7.2.: Vortrag zur Vogelforschung im Nationalpark Harz

Nationalpark-Ornithologin Caren Pertl berichtet im Rathaussaal Schierke zu den Auswirkungen des aktuellen Waldwandels auf verschiedenste Vogelarten

Die Ornithologin Caren Pertl erforscht die Vogelwelt im Nationalpark Harz. Ihre Erkenntnisse zu den Auswirkungen des aktuellen Waldwandels auf verschiedenste Vogelarten sind derzeit in vielen Medien präsent. Am 7. Februar 2019 berichtet sie ab 17 Uhr im Rathaussaal Schierke über ihre Arbeit. Anhand aktueller Monitoring-Ergebnisse zeigt sie den Einfluss der natürlichen Waldentwicklung im Nationalpark Harz auf die Artenvielfalt der Vogelwelt. Sie stellt Forschungsmethoden und besondere Arten wie z. B. Schwarzstorch, Ringdrossel oder Raufußkauz vor. Der Eintritt ist frei.

 

Bundesweit wird auf quadratkilometergroßen Probeflächen das Monitoring häufiger Brutvögel (MhB) durchgeführt. Ziel dieses Programmes ist es, langfristige Bestandsentwicklungen häufig vorkommender Vogelarten zu dokumentieren. Insgesamt gibt es in Deutschland 2544 dieser Probeflächen (DDA 2018). Im Nationalpark Harz wurde ein verdichtetes Stichprobennetz mit 28 Monitoringflächen eingerichtet. Eine dieser Probeflächen befindet sich am Achtermann zwischen Oderbrück und Königskrug.
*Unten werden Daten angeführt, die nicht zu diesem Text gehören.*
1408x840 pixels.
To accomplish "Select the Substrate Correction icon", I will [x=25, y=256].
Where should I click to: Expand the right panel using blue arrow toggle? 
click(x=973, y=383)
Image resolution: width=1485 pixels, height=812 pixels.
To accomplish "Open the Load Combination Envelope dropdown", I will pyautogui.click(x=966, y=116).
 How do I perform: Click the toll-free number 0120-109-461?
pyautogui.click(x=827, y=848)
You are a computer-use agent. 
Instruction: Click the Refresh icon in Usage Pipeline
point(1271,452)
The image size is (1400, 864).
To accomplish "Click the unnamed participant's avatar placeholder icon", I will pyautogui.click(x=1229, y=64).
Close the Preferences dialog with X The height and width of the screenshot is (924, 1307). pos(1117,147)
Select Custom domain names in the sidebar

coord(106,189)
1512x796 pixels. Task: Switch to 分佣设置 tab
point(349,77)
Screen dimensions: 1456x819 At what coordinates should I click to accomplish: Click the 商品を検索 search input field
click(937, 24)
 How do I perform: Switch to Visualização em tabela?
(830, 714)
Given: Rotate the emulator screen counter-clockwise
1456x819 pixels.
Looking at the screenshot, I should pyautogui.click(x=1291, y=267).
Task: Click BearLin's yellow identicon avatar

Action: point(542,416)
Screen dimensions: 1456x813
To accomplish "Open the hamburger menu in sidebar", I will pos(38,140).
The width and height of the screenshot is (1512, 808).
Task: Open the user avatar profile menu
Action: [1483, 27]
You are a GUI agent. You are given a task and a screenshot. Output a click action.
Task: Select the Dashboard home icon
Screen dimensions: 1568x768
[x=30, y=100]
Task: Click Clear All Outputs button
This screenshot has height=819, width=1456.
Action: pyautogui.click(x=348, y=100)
Der Achtermann nahe Königskrug liegt in den Hochlagen des Nationalparks Harz. Er ist der dritthöchste Berg Niedersachsens und der vierthöchste Berg des Harzes. Zwischen rund 750 und 900 m ü. NHN liegt hier einer der Bereiche, in denen in den letzten Jahren eine starke Naturdynamik den Wandel zu einem naturnahen Wald eingeleitet hat. Borkenkäfer ließen die alten Fichten absterben, zwischen den zahlreichen toten Stämmen keimt die neue Wildnis. Ergebnisse des langfristig angelegten Monitoringprogramms zeigen Auswirkungen dieser natürlichen Waldentwicklung auf die Vogelwelt. Auf einer am Achtermann gelegenen Probefläche konnten 2018 deutlich mehr Vogelarten erfasst werden als zehn Jahr zuvor.

Im Jahr 2008 war diese Fläche größtenteils noch dicht mit vitalen Fichten bewachsen, auch wenn sich bereits einige Borkenkäfervorkommen zeigten. Zehn Jahre später sieht das Bild ganz anders aus: Sturm und Borkenkäfer haben die Fläche im Laufe der Jahre stark verändert.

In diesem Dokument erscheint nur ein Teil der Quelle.